На Филиппов день артиллерийский капитан из грузинских выходцев, Владимир Михайлович Яшвили, был от службы свободен и две ночи подряд, с тремя преобра-жеицами, которых повстречал в трактире на Караванной, мотался в открытых санях Бог весть по каким веселым местам. А утром, в четверг, прихватило горло, тупо гудело в затылке, пот выступал по лбу, стоило пройти несколько шагов. Владимир Михайлович, отбыв день, вернулся домой пораньше, выпил чаю с приготовленным для такого случая липовым медом и укутался потеплее, велев денщику будить четвертью часа раньше, чем обычно.
Проснулся он с сухостью во рту, головной болью.

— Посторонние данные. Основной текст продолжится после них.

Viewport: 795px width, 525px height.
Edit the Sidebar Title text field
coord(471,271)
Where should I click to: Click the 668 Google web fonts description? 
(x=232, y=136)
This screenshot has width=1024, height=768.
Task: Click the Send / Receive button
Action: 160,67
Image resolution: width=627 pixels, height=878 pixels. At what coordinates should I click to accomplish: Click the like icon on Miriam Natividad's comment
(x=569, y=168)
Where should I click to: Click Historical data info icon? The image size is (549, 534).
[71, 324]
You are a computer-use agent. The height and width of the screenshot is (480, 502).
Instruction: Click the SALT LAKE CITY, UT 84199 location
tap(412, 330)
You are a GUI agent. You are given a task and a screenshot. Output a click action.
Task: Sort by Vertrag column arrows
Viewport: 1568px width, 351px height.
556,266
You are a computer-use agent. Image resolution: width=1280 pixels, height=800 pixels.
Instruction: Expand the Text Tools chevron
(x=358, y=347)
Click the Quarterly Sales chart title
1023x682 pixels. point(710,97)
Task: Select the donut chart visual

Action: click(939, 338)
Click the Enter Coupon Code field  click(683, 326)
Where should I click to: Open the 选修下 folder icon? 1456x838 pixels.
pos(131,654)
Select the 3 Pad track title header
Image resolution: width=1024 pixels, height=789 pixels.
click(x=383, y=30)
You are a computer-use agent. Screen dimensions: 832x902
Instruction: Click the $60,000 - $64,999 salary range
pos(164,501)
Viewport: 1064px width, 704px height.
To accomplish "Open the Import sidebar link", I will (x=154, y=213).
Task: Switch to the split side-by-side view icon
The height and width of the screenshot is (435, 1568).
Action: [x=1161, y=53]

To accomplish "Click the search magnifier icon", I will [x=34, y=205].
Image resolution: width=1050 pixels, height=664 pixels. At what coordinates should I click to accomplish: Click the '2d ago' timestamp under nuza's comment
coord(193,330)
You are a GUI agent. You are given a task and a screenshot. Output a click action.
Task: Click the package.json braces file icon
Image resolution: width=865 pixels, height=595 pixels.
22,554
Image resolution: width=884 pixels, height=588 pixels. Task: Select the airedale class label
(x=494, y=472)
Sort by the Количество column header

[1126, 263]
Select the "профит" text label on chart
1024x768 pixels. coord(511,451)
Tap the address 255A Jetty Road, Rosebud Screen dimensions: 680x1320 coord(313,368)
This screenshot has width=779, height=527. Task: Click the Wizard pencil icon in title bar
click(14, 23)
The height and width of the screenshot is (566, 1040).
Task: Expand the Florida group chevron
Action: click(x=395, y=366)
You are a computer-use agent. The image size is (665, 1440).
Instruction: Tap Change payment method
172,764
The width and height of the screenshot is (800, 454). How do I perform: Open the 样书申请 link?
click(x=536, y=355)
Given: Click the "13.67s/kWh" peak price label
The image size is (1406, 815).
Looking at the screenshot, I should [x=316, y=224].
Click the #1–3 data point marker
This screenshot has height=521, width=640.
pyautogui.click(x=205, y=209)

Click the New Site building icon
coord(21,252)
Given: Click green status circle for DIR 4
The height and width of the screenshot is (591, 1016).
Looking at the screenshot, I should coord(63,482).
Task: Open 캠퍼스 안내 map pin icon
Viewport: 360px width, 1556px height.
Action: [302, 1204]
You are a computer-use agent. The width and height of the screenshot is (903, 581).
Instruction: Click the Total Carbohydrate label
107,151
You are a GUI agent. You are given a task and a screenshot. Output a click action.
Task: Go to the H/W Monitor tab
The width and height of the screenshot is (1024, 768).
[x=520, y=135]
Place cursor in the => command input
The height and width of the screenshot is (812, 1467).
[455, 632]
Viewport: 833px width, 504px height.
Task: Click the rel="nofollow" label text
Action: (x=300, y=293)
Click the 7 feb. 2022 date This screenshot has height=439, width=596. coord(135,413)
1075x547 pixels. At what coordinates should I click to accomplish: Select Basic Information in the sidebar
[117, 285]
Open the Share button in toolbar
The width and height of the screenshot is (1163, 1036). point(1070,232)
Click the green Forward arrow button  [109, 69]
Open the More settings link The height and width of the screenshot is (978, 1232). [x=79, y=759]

Ломило ноги, поясницу; встать сил не было. Денщик тряс за плечо:
— Ваше благородие, разбудить велели! Пора! Яшвили разлепил веки, сквозь ресницы посмотрел на
обеспокоенное безусое лицо солдата, сглотнул комок:
— Пить… дай. Горячего. Денщик бросился к двери.
…Морщась от боли, Владимир Михайлович сделал несколько маленьких глотков чая, улыбнулся:
— Молока бы…
— Я сбегаю сейчас!
— Не надо. Ехать пора. Вечером выпью… А, черт!
Вечером ему заступать в караул. Прикинув, что найдет, с кем перемениться, коли сил вовсе не будет, Яшвили отбросил одеяло, сел, спустив ноги на холодный пол:
— Сапоги давай.
К полудню немного расходился. Горло саднило, зато кости ломить перестало. Дел за день выдалось немного — составленная из офицеров и пушкарей батальонная команда проверяла на стрельбище проклепанные от раковин апрелевской машинкой орудия; с оставшейся разрозненной обслугой разных батарей учебу вести толку было мало. Стрельбы затянулись, и заменить его в ночь оказалось некому, но Яшвили, велев денщику приготовить бишофа, решил, что перетерпит.